Hot Yoga.. and How to Survive it
Picture the scene. It's 2013. I'm 28, newly single, and on the pomme de terre of "f***-you-I-got-HOT" missions. The best bit about this flashback is that my then-boss and now-husband, Big Slice, is the hero that introduced me to hot yoga in the first place (the proper toasty classes often give you the opportunity to check out the topless male merchandise before you commit to an awkward Nandos, so I was all the game). Long story short, I was bitten by the sweaty bug, smashing out up to 6 classes a week, and lost 8lbs in the first 3 weeks alone. I began wearing bodycon dresses to the supermarket only because a bikini would have gotten me an asbo. Fast forward 4 years, 1 marriage, 2 piglets and 88,379 regrettable take away dinners, last night I found myself darkening the door of the new Tribe Yoga studio in Quartermile for a 33° Hot Sculpt class. 5 minutes in "..this is going to be tough. If you feel sick, sit down. If you feel faint, sit down..." I was wistfully transported back to my halcyon days as a lycra-clad racing snake; all tidy trees and perfect chaturungas. Oh how the mighty had fallen. After my first ever hot vinyasa class (Facebook reliably informs me it was a dark and damp Thursday night in January 2013) I posted a status update warning others of my initial observations. To anyone considering giving it a whirl, I transcribe it for you here now. Please remember this was written before the influx of shiny air-conditioned studios, before Lululemon made sweating sexy, and definitely before anyone gave a fig about respecting your personal space. I can assure you though that all of it happened. Even the fugitive scrotum. Enjoy.
- Don't arrive late; if you're allowed in, everyone will hate you. You've unbalanced their chi you inconsiderate bastard.
- If you are late, spaces will be limited. Most likely all that's left is a postage stamp in the shadow of the instructor's armpit, or a distant moist corner with the micro climate of Belize.
- At least one person will have come straight from work thinking it acceptable to just take their clothes off and work out in a set of M&S cotton knickers. Maybe don't station yourself behind her.
- If you are at the front, everyone will see you doing it all wrong. Take the shame - it's gonna be a long 60 minutes.
- If you are at the front, the instructor will feel the need to help you with every move. 10 minutes in, half your sweat, is his sweat. Don't freak out - consider it favouritism basting for the remainder of the class you lucky, LUCKY lady.
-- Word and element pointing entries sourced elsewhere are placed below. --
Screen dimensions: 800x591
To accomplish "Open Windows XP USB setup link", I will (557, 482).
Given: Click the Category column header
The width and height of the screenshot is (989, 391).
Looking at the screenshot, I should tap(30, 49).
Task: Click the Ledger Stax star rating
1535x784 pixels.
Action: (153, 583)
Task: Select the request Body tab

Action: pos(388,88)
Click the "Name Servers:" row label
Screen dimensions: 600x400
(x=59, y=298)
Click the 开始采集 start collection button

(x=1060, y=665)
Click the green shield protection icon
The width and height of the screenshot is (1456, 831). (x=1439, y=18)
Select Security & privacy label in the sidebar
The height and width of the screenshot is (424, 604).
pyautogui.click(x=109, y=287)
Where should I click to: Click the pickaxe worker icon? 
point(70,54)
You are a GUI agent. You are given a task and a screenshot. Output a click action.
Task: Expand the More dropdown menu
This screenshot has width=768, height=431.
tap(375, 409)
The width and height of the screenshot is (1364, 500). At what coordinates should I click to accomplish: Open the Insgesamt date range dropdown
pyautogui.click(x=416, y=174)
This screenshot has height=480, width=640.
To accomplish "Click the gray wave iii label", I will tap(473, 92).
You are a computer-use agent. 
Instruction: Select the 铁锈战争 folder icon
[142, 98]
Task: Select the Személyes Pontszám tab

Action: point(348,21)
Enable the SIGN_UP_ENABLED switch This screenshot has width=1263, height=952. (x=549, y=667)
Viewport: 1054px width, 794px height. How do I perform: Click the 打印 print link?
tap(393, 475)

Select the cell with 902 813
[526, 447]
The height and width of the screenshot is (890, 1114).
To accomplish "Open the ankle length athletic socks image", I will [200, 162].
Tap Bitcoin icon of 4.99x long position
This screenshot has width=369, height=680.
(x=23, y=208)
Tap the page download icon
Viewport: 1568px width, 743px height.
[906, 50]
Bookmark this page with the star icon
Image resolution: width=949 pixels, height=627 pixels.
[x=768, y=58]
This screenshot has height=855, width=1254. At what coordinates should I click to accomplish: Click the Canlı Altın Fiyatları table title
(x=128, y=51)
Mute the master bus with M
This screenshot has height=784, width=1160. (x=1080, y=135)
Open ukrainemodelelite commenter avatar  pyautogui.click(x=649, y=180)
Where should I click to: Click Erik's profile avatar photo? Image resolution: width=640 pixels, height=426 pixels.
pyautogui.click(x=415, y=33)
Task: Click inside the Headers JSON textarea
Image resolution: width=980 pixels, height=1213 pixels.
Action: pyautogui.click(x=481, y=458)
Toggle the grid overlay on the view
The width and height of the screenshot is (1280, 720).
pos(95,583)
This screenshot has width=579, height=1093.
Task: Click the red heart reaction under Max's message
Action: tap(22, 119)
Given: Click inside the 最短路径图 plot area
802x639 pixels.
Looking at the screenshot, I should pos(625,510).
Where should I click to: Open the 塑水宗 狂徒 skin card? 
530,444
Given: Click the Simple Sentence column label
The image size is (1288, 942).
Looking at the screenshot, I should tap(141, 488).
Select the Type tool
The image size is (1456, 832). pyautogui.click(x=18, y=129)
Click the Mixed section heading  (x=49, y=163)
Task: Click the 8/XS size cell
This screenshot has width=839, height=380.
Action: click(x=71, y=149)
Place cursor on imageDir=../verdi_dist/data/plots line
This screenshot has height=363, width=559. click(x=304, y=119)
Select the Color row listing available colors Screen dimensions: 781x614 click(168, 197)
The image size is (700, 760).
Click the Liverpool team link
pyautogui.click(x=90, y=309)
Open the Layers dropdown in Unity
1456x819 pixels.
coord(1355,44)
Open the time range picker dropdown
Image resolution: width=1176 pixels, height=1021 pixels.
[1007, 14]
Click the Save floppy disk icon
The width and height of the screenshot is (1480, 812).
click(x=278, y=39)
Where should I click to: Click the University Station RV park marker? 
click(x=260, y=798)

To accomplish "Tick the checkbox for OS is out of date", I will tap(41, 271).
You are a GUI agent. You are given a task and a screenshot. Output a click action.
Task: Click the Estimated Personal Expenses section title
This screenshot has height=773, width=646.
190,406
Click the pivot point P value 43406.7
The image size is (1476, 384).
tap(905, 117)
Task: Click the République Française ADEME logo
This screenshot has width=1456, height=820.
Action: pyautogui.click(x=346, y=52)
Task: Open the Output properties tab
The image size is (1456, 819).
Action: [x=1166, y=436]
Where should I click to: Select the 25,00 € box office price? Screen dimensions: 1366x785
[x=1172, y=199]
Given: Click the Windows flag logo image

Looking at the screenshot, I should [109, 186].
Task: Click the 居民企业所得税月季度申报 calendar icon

- If you are at the front, every time someone bails from the class and opens the door to escape, the ensuing gust of cold air will bring you close to orgasm. Closely followed by tears when it rapidly dissipates.
- If you are at the back, there is a strong chance you will be next to a heater. No, it's not burning you can smell, it's the man next to you. He had enchiladas for lunch and is now sweating them from every pour. Chivalrous.
- If you are at the back and you die, it will probably take until the end of the class for anyone to actually notice.
- During the trickier moves, there is every likelihood the instructor's cock and balls will become visible. More than once. Not the outline, the ACTUAL team. He will not apologise for it, nor will anyone react to it. You will want to laugh like a drain which will immediately make you feel like a prude. It's okay though, because he's clearly a sex offender.
- There will be at least one 40-something ample-chested lady wearing a vest with no bra. She will try to engage you in conversation at the end of the class. Her nipples are staring at you, aren't they?
- If you have a delicate immune system, proceed with caution. By the end of the class, the ceiling is an angry rain-cloud-cocktail of everyone's sweat and it's dripping ALL OVER YOU. There's every possibility you now have airborne chlamydia. Time will tell.